Mutual-aid groups: These organizations provide nonclinical and non-professional help to achieve long-term recovery from substance use challenges. The most well-known is the 12-step group.
Peer support: SAMHSA defines peer support services as those delivered by individuals who have common life experiences with the people they are serving. The peers can be called peer specialist, peer advocate, peer navigator, wellness advocate or recovery specialist.
Recovery: SAMHSA defines recovery as “a process of change through which individuals improve their health and wellness, live a self-directed life, and strive to reach their full potential.” The Foundation is focused on recovery as it relates to mental health and/or substance use challenges.
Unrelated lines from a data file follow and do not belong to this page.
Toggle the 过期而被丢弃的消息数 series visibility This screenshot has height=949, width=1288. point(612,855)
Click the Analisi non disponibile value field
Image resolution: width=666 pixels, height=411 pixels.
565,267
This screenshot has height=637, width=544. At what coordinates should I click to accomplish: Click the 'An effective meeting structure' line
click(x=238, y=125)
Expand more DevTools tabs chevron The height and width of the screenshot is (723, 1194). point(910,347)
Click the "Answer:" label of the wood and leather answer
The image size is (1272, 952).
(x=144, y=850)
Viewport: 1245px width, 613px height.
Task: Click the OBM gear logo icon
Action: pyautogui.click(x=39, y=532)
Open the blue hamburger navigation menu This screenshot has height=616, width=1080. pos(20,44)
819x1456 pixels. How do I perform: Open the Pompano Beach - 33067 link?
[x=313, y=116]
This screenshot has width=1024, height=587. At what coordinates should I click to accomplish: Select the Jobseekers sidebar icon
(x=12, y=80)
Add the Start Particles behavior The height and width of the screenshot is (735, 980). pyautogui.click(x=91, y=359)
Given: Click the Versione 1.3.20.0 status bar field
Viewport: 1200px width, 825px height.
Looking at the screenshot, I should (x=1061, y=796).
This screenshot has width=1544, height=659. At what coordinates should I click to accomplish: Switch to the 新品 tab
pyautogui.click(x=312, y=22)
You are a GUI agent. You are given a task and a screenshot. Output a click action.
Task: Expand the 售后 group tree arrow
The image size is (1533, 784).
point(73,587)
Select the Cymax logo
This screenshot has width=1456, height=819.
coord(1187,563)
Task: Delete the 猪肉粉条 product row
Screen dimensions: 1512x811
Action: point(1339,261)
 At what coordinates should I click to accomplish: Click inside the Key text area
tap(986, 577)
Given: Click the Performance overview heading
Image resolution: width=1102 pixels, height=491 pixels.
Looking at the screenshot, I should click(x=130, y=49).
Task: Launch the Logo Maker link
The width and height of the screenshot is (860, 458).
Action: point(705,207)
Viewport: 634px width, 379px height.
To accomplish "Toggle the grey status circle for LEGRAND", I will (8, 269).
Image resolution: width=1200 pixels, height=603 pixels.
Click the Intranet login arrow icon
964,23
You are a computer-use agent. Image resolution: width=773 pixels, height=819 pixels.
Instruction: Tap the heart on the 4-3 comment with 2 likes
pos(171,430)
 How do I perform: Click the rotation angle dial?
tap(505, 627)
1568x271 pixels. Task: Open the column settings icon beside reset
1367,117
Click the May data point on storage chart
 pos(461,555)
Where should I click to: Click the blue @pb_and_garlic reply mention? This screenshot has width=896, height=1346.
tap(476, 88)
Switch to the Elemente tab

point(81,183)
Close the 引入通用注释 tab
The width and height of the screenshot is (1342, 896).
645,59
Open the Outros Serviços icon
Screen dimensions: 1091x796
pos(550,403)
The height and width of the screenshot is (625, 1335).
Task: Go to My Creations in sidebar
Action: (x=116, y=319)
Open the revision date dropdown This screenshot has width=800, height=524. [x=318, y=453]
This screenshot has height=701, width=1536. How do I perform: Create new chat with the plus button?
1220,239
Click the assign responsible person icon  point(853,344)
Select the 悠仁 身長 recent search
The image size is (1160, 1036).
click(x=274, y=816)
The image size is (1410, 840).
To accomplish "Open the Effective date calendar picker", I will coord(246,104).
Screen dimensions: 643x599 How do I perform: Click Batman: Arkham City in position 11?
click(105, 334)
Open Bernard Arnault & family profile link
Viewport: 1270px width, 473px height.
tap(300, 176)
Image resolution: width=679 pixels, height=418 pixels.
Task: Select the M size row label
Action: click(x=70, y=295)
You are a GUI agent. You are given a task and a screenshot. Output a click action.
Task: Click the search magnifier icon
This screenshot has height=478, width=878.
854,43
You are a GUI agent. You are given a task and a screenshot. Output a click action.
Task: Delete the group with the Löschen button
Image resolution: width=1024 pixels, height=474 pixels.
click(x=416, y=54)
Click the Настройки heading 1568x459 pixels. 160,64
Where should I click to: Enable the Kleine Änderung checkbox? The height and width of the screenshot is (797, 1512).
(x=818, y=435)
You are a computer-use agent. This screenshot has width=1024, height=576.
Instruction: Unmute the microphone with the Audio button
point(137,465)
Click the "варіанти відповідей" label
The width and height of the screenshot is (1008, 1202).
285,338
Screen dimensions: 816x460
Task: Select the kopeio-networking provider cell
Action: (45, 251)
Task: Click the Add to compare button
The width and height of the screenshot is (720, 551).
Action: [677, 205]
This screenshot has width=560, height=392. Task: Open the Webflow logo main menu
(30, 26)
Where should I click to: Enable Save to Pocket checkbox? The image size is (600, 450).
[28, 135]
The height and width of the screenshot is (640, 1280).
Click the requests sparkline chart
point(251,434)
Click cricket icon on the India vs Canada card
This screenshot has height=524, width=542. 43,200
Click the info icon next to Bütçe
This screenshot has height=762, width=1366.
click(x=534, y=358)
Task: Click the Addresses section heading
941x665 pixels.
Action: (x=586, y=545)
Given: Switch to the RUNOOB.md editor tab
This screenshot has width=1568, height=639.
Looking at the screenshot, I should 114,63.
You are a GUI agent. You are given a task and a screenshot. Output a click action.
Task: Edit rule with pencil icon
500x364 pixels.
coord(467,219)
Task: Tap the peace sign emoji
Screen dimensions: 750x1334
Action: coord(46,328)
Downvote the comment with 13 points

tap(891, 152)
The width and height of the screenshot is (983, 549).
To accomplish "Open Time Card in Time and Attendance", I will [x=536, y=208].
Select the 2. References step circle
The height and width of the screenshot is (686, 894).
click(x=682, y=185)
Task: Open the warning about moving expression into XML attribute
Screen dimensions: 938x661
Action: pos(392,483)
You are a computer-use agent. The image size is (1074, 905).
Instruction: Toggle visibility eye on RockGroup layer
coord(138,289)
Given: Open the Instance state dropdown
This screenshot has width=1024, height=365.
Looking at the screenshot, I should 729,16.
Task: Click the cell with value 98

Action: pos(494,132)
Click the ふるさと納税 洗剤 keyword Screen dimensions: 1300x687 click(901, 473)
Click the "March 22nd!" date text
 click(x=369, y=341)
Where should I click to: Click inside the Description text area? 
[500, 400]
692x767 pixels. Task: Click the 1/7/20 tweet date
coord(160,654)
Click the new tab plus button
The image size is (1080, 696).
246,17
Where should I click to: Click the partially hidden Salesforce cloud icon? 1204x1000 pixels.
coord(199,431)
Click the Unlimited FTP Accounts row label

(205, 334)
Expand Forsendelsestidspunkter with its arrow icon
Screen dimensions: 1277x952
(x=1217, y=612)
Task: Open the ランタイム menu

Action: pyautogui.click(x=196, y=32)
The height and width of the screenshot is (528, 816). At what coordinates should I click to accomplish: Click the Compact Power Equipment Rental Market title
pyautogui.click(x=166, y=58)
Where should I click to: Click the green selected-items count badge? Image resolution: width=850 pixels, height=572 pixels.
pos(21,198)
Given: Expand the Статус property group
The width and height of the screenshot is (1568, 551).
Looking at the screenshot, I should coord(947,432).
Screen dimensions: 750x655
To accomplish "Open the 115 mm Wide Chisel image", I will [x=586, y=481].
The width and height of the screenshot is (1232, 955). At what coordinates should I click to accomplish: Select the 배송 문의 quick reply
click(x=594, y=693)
Recovery Community Organization (RCO): SAMHSA defines RCOs as independent, nonprofit organizations led and governed by representatives of local communities in recovery.
Stigma: SAMHSA defines stigma as a mark of disgrace or infamy, a stain or reproach, as on one's reputation. Substance use challenges carry a high burden of stigma; fear of judgment means that people with substance use challenges are less likely to seek help and more likely to drop out of treatment programs in which they do enroll.
We often partner with third-party evaluators, contractors and other organizations over the course of our work with applicants and grantees. Your application and its attachments may be shared with these individuals or entities during the review process and grant cycle. All third-party organizations partnering with the Foundation have signed a confidentiality agreement and will not use or share the information for purposes outside of the scope of work specific to the grant application or grant award. If you have any concerns or would like additional information, please email [email protected] or call our senior director of Grantmaking Operations at 303-953-3600.
We encourage all applicants to sign up in our grants portal to confirm registration is complete at least a week in advance of submitting a grant application. Apply for funding by Feb. 15, 2023. Applications submitted in advance of deadlines (Feb. 15, June 15 and Oct. 15) are not reviewed until the deadline has passed.